In the article on inequality at Davos, rewrite the part that begins with "As the world" and stops after "got the message?", changing "wealth redistribution" to "income redistribution".

Document section:
------------------------------------
As the world faces an upsurge in nationalist and anti-globalist movements, participants at the World Economic Forum in Davos this week considered a novel “old” cure: wealth redistribution. But they seemed split over the model (voluntary or through taxation), and over whether a more familiar recipe wasn’t better: to make the pie bigger, rather than to give others a bigger slice. Have leaders in Davos got the message?

The Brexit vote, Donald Trump’s election, and rising nationalist sentiments from China to Russia put income inequality higher on the “Davos” agenda than usual. If anyone still needed reminding of the causes of public discontent, Winnie Byanyima from Oxfam International provided a rallying cry for more equality. “8 men have the same wealth as 3.6 billion of the world's poorest people,” she wrote on Agenda. “We must rebalance this unjust economy.”

Her message was echoed by many participants. In a dinner session on Tuesday, Oxford academic and writer Ian Goldin repeated a conclusion he came to in his book, Age of Discovery. It is that “individuals and societies need to be smart and well organized to emerge as ‘winners’ in a new renaissance,” as the FT paraphrased it. “They should create social safety nets for the dispossessed.” In other words: the wealthy should share more with the rest of society.

If that message was still rather veiled on Tuesday, it came out in the open on Wednesday. In a session that was aptly called “Squeezed and Angry: How to Fix the Middle-Class Crisis”, Christine Lagarde, the chief of the International Monetary Fund, called explicitly for a redistribution. “It’s an opportune time to put in place the policies we know help,” she said. “When you have a real crisis, what kind of measures do we take to reduce inequality? It probably means more redistribution.”
------------------------------------
The data:
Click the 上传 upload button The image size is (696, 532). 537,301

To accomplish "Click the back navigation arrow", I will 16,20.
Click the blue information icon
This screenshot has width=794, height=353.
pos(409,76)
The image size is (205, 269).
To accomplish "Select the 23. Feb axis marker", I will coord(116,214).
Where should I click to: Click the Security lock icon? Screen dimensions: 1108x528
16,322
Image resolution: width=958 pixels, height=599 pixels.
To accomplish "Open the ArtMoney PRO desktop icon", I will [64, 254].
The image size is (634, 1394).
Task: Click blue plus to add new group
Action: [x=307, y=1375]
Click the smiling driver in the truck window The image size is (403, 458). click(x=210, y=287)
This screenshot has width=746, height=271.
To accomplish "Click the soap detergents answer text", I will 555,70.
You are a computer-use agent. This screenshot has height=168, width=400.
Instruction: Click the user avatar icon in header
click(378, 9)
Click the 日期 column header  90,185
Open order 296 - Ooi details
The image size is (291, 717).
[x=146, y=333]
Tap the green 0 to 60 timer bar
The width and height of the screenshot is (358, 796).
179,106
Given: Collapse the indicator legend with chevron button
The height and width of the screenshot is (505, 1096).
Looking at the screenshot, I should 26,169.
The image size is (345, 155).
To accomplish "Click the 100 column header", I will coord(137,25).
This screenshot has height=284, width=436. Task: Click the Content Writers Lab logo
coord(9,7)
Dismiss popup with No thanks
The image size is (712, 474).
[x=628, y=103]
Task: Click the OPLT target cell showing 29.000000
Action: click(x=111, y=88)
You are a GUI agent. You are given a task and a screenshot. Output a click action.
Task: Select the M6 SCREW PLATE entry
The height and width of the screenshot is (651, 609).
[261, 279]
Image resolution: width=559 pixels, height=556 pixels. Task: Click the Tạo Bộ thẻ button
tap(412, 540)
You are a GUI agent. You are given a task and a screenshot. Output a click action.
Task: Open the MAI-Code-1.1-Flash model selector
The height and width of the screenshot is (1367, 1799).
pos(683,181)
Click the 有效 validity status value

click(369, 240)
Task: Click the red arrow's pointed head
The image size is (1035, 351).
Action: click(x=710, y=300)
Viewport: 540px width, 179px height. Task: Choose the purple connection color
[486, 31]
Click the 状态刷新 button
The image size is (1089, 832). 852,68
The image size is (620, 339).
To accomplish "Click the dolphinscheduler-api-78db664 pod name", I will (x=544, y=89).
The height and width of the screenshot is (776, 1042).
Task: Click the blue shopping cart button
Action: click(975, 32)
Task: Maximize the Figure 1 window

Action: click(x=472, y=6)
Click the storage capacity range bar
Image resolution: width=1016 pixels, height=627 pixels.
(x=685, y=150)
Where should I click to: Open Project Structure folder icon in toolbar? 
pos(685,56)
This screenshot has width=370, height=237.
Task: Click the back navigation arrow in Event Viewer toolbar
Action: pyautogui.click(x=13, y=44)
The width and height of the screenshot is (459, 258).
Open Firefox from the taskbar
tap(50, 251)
------------------------------------
Exercise result:
As the world faces an upsurge in nationalist and anti-globalist movements, participants at the World Economic Forum in Davos this week considered a novel “old” cure: income redistribution. But they seemed split over the model (voluntary or through taxation), and over whether a more familiar recipe wasn’t better: to make the pie bigger, rather than to give others a bigger slice. Have leaders in Davos got the message?